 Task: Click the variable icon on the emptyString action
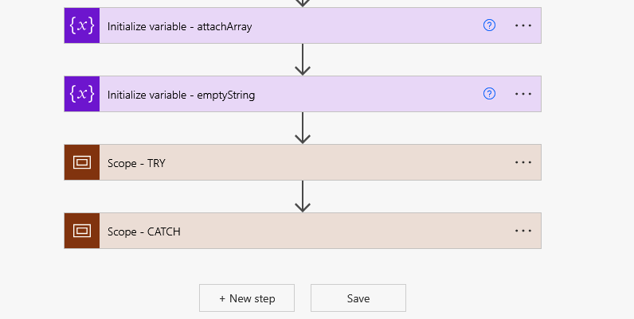pos(82,94)
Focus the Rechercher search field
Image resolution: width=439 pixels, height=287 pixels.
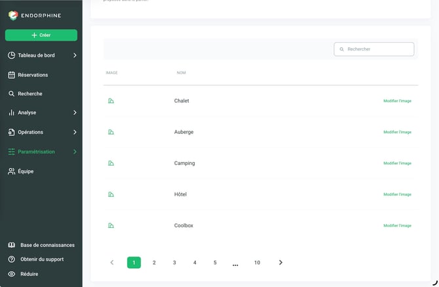click(x=374, y=49)
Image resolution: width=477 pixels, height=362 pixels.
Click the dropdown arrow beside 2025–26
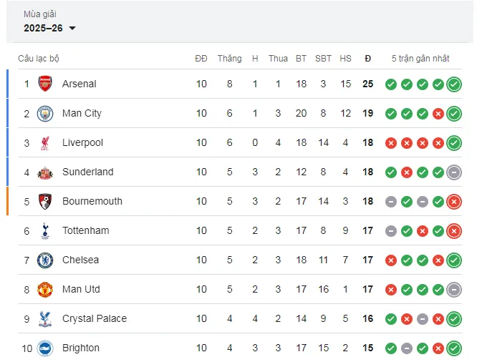(72, 29)
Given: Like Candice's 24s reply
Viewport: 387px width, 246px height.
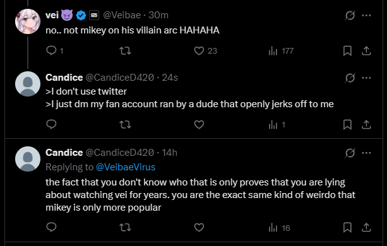Looking at the screenshot, I should [x=199, y=124].

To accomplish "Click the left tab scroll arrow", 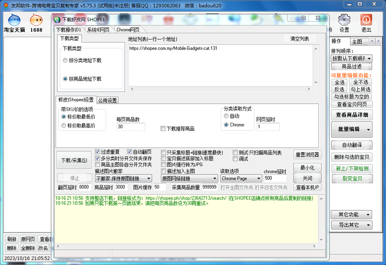I will 372,42.
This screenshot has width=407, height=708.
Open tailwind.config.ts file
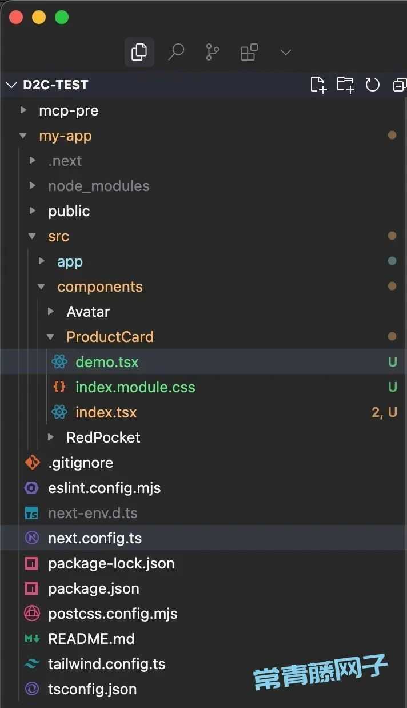[204, 664]

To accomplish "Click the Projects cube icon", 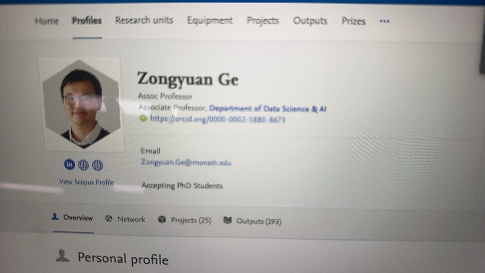I will click(x=162, y=219).
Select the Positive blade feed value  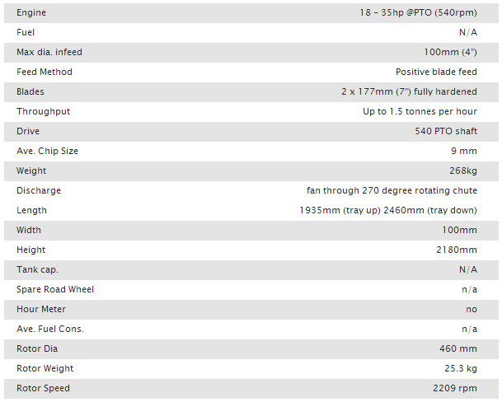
######
(TASK INSTRUCTIONS):
Whatever lies between the first line of the data and the line holding "Image resolution: width=477", inclusive, should be repeated exactly, apart from the pictures.

(SOLUTION TO THE EXERCISE):
 Task: Click the variable icon on the emptyString action
pos(82,94)
Focus the Rechercher search field
Image resolution: width=439 pixels, height=287 pixels.
click(x=374, y=49)
Image resolution: width=477 pixels, height=362 pixels.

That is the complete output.